As spring break rapidly approaches, we can expect our social media feeds to be overwhelmed by wittily captioned images of our peers riding elephants in Thailand, sipping wine in Georgia and perusing outdoor markets in Beirut. Next time you snap a picture with your fancy camera, ask yourself, “Would I take a picture of my next door neighbor doing this?”
Social media provides an excellent platform for keeping in touch with friends and family, but it is also a powerful vehicle for creating a narrative about the subjects of your posts. Social media pages largely promote the narrative of their owner, but they also work to create narratives about the places the owner visits and the people they photograph. Privileged university students travelling around the world for holidays and class trips and bringing back images and souvenirs is reminiscent of the very travelling practices criticized by Edward Said in his groundbreaking book, Orientalism.
It is a strong claim to compare some university student’s aesthetically pleasing Instagram post of visiting an ashram in India to Delacroix's masterpiece, Women of Algiers in their Apartment (1834). However, in terms of creating a narrative, they effectively serve the same purpose. Throughout France’s colonial exploits during the nineteenth century, artists would often travel to colonized lands. Upon their return, painters would create exceptional paintings capturing the so-called oriental world. These paintings featured patterns, colors and street scenes that had never been seen by those living in Paris at the time. The importance of these colonial painters is that they had a monopoly over the narrative of the people they were painting. It was entirely within their power to construct perceptions of the oriental world. Said, and many others since him, have criticized these artistic practices for dehumanizing orientals during colonization by depicting them as rudimentary, mystical and otherworldly.
Works by colonial European painters such as Delacroix and Ingres are canonical and are widely praised for the virtues of their techniques, but they also carry significant political contexts with them. Similarly, using photography to produce works of art while travelling abroad carries certain ethical responsibilities. It is imperative to not assume a photograph or painting can be dissociated from its political meaning because of its aesthetic purpose.
When students capture images of school children in the street or local shopkeepers and post those images on their social media pages, they are assigning their own narrative to those faces. Often their captions take one element of society the student experienced and extrapolate it to create a generalized statement about the entire culture. Examples include high resolution, vividly colored images of people in a market with a caption along the lines of, “People in X live so simply by avoiding supermarkets all together, they have definitely inspired me to shop at my local farmer’s market more.” This type of statement is problematic because it makes several assumptions about people in country X — for example, that they have simple lives, that they intentionally avoid supermarkets, that their culture especially values outdoor markets, and so on. Furthermore, this photograph and caption combination take a group of people's daily routine and turn it into some profound statement about their way of life.

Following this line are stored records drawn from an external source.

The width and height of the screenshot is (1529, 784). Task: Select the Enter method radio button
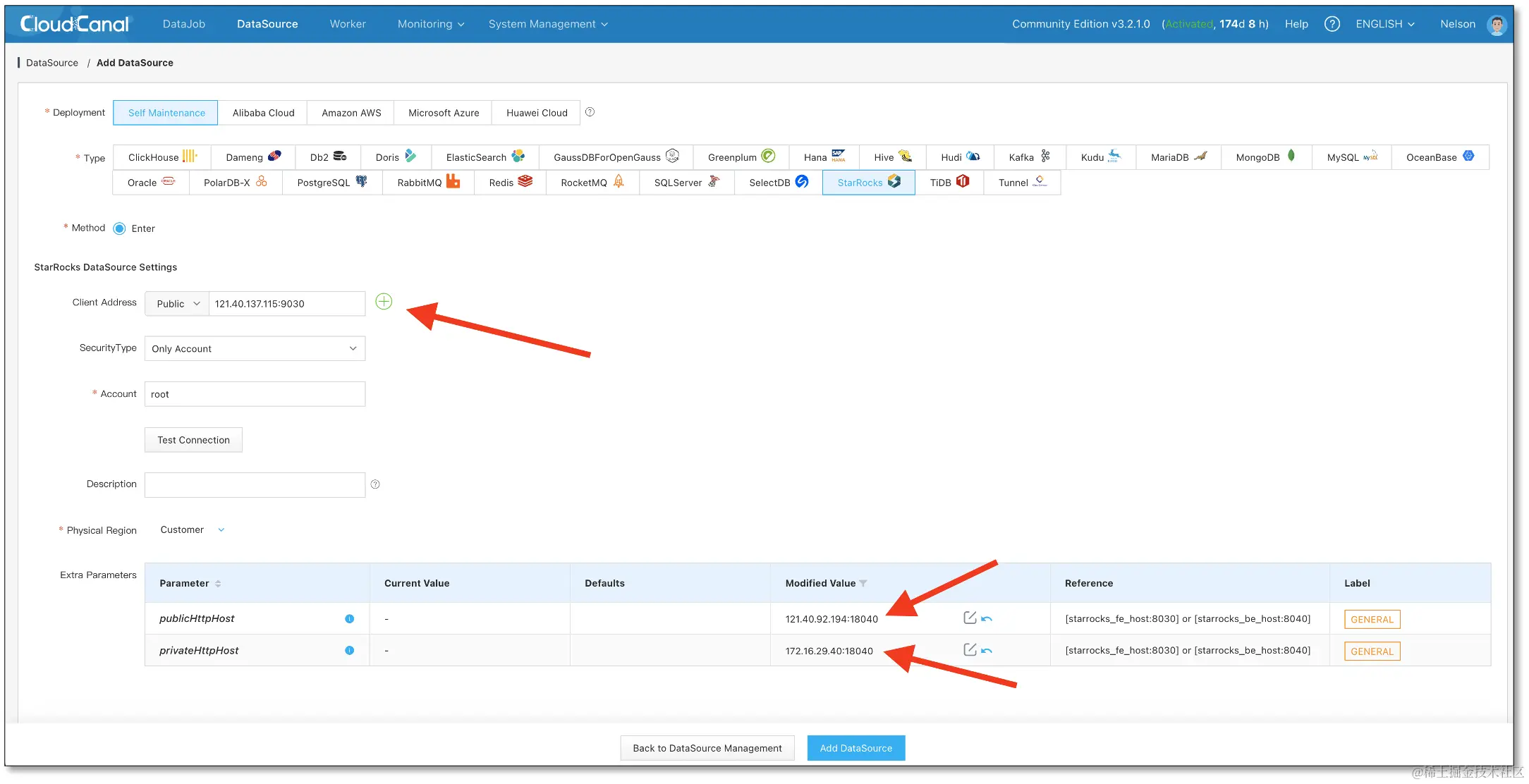tap(120, 228)
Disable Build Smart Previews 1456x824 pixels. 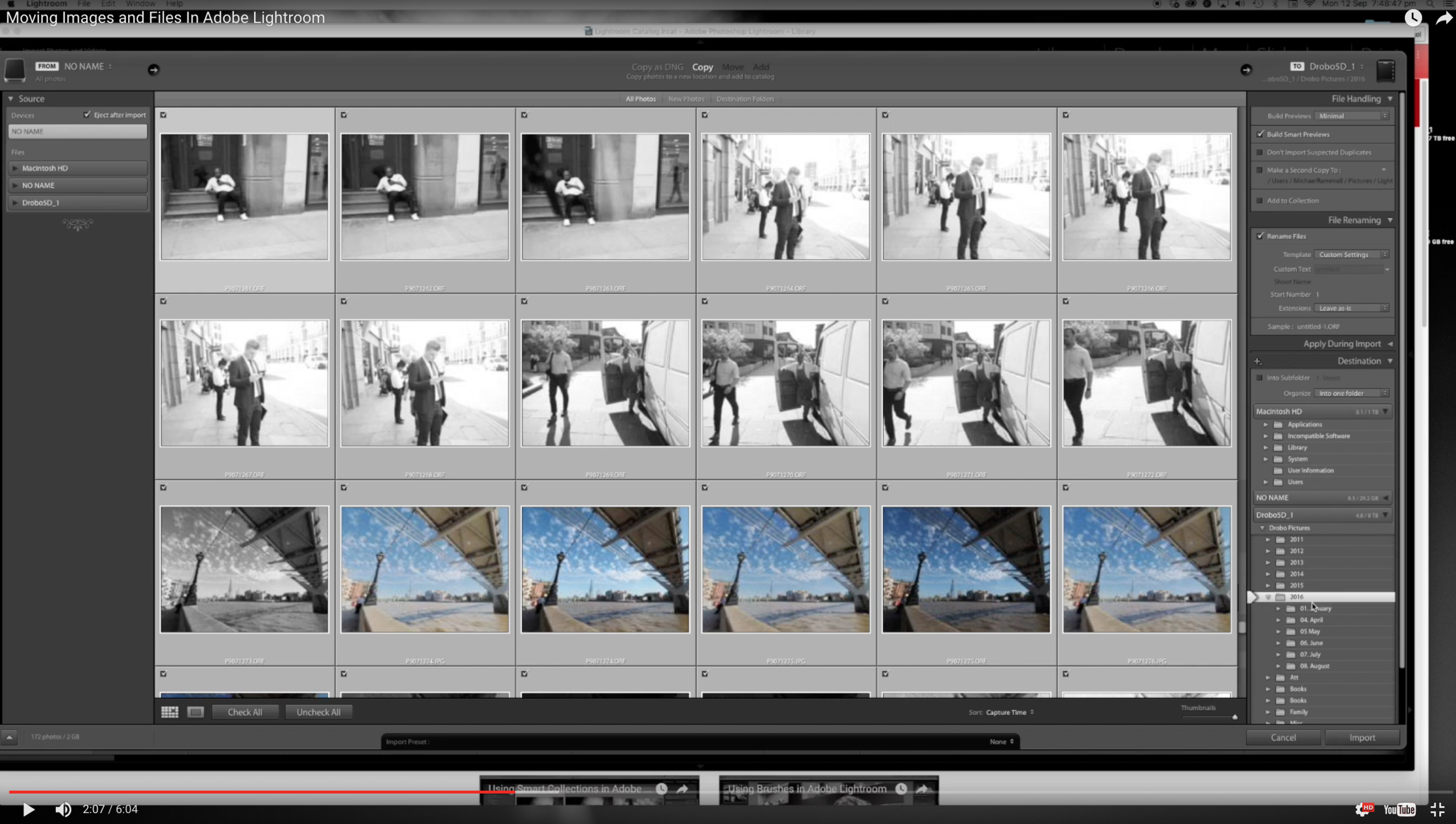[x=1260, y=134]
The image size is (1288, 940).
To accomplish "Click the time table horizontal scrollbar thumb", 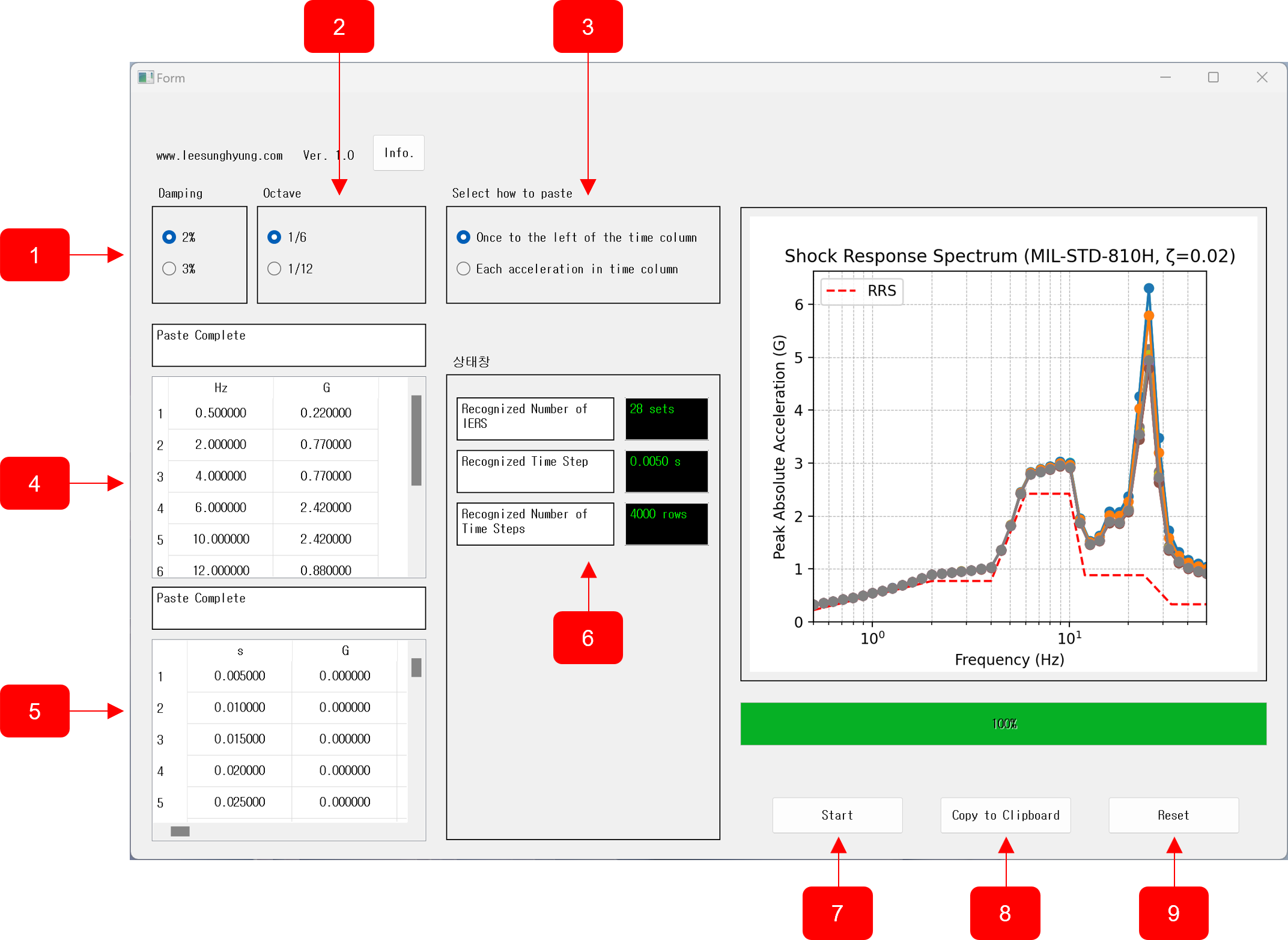I will pos(180,831).
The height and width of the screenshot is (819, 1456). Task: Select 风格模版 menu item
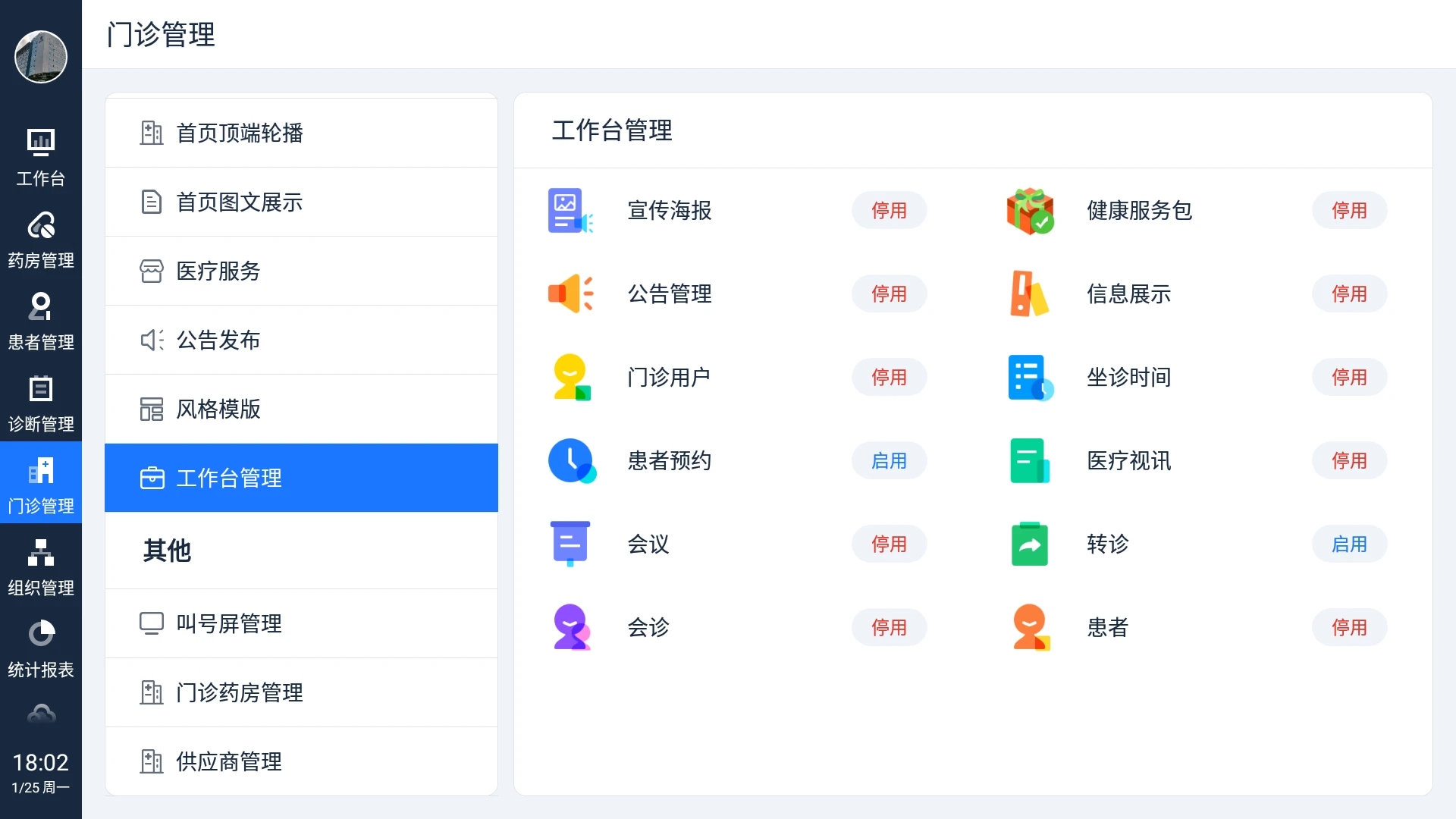point(301,410)
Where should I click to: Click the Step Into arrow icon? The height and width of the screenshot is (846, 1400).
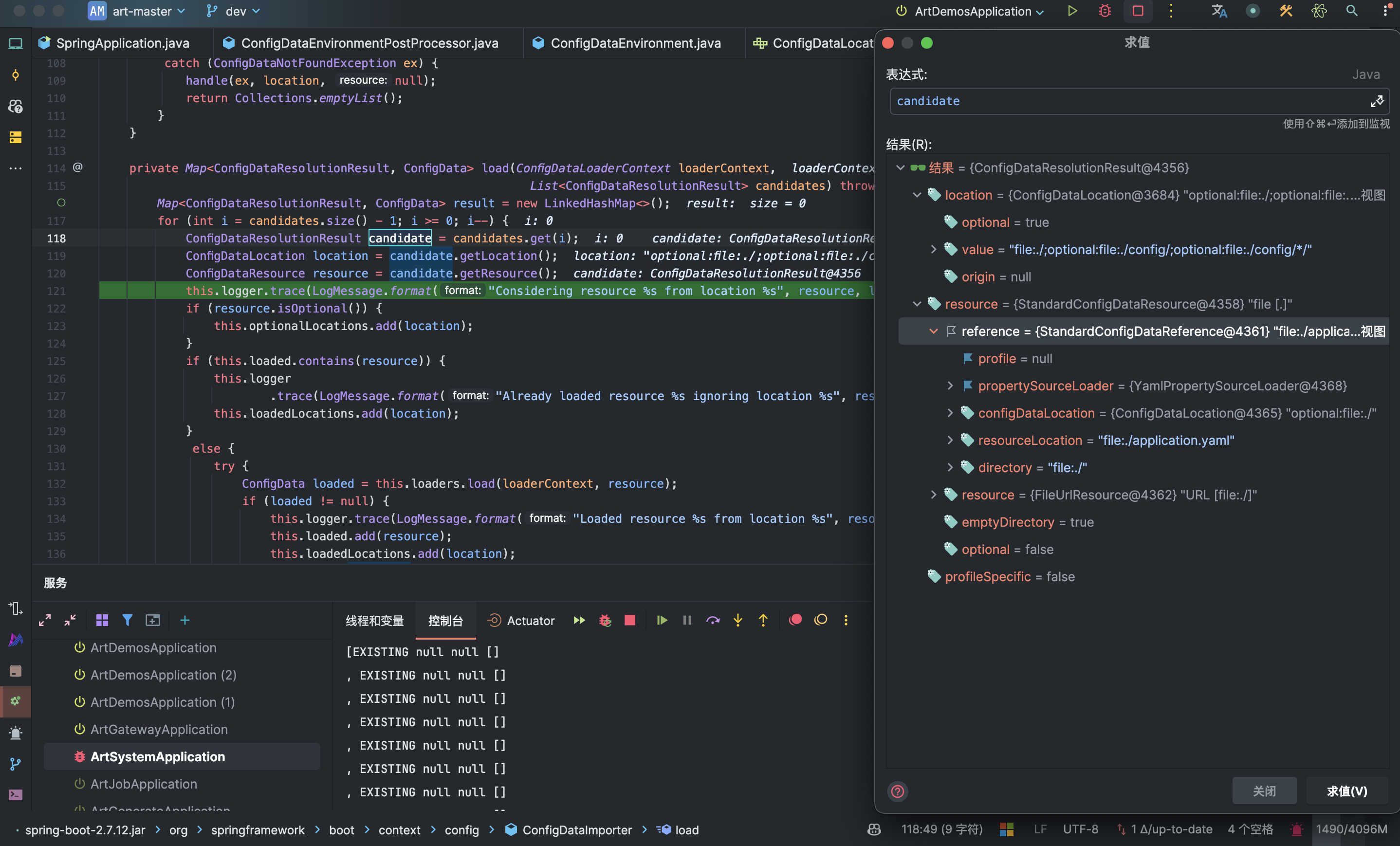click(x=737, y=620)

Consider, for a moment, if the roles were reversed, and you were picking up your younger sibling from school and there were a group of tourists snapping pictures of the adorable children with their colourful backpacks as you made your way home. Or perhaps you stepped into the coffee shop on the corner and there were those pesky tourists again, watching you pour cream into your coffee. The problem isn’t that these people are tourists, or that they are interested in learning about daily life in your culture. The problem is that they are turning your life into some sort of lesson about your culture. Imagine the Instagram posts when they get back home, with captions like, “So inspired by the fast-paced environment that the locals manage to thrive in.” You were probably unaware that your morning coffee run before work was symbolic of some admirable trait that is allegedly embedded deep within your society.
Aside from the fact that this type of insta-voyeurism is creepy, taking pictures might be questionable with regards to privacy. For example, it is illegal to take pictures of people in the UAE without their permission
. The real issue is the power dynamic associated with the practice of developing a narrative for those people. Said called out the practice for its role in justifying colonial practices and, specifically, the role of art in constructing a certain paradigm around these people. The nature of the game has surely changed since the 1800s, but that does not mean the problem has dissolved.
NYUAD students have the opportunity to gain a uniquely diverse world view and most of them have read Orientalism in some measure, but that does not mean that we are not liable to fall into the same social media traps as everyone else. There is nothing wrong with chronicling your travels all around the world, but before you take a picture, ask yourself, “Would I take a picture of a person doing this in my hometown?” or, “Is this the kind of statement that I would be comfortable with someone making about my culture?” If the answer is no, then please treat the local of whatever country you’re travelling to with the same dignity that you would afford to your own neighbors.